Mumbai, Mar 19 (IANS): The Reserve Bank of India on Friday warned against 'Bond Vigilantes' as they could undermine recovery, unsettle financial markets and trigger capital outflows from emerging markets.
In its monthly bulletin for March, RBI said that the Reserve Bank is striving to ensure an orderly evolution of the yield curve, "but it takes two to tango and forestall a tandav".
"Five developments marked the onset of March. First, calm returned after the flash bond sell-offs globally and in India, that heralded the arrival of March, prompting a calling out of vigilantes who have returned to prowl markets, guns holstered and saddled up," the bulletin read.
In India, the bulletin cited that benchmark 10-year yield, which had averaged 5.93 per cent during April 2020 to January 2021 surged to 6.13 per cent on February 2 on the announcement of the market borrowing programme of the Central government, reportedly higher than "what was expected".
Following the RBI's announcement on February 5, the benchmark eased to 5.96 per cent by February 11.
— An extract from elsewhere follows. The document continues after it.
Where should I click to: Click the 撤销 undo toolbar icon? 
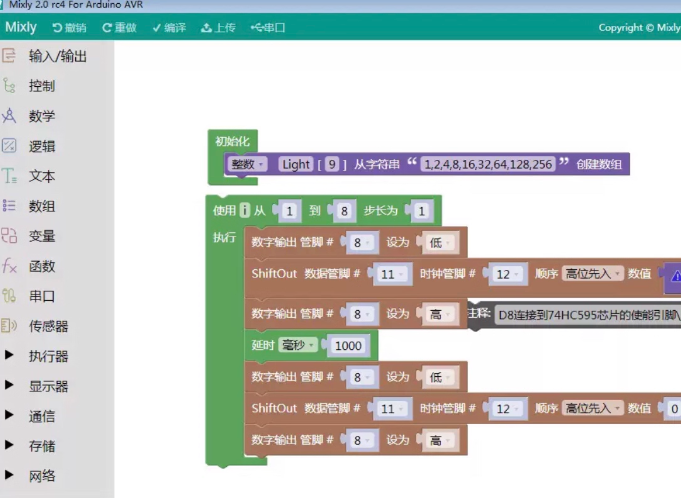pyautogui.click(x=57, y=28)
"Thereafter, global spillovers in the form of hardening crude prices, announcements of fiscal stimulus, inflation fright as revealed in break-evens and fears of central bank stance reversals, and a lukewarm response to the US Treasury's primary auction sparked a worldwide stampede in bond markets."
The bulletin further said that with the US 10-year benchmark soaring to 1.6 per cent from around 1 per cent, bond markets in India were pit-roasted by persistent selling and shorting; by March 5, the benchmark in India had touched 6.23 per cent, but RBI's announcements of large-sized "operation twists" soothed frayed nerves and settled the benchmark at around 6.21 per cent on March 9.
"Yields, however, firmed up subsequently on spillovers from the spike in US yields. Although the turmoil was short-lived, it gave a glimpse of the destabilising impact of expectations running too far ahead of outcomes as if with the onset of spring, summer cannot be far behind - as if the recovery has gained full traction and inflation is round the corner."
In a tell-tale sort of manner, the bulletin said the pandemic has stirred "a heady cocktail - fiscal stimulus; monetary accommodation; release of pent-up demand; vaccine rollout - on which the bond vigilantes thrive."
"As growth forecasts for 2021 are ratcheted up, they see in them the spectre of long dormant inflation, the archenemy of bonds as it erodes the real value of the fixed income they provide. With these latent anxieties, bond vigilantes turn sceptical about the central bank's promise to remain accommodative and start the rout."
Furthermore, the RBI bulletin warned that bond vigilantes are "riding again, ostensibly trying to enforce law and order on lawless governments and central banks" but this time around, they could undermine the economic recovery and unsettle buoyant financial markets.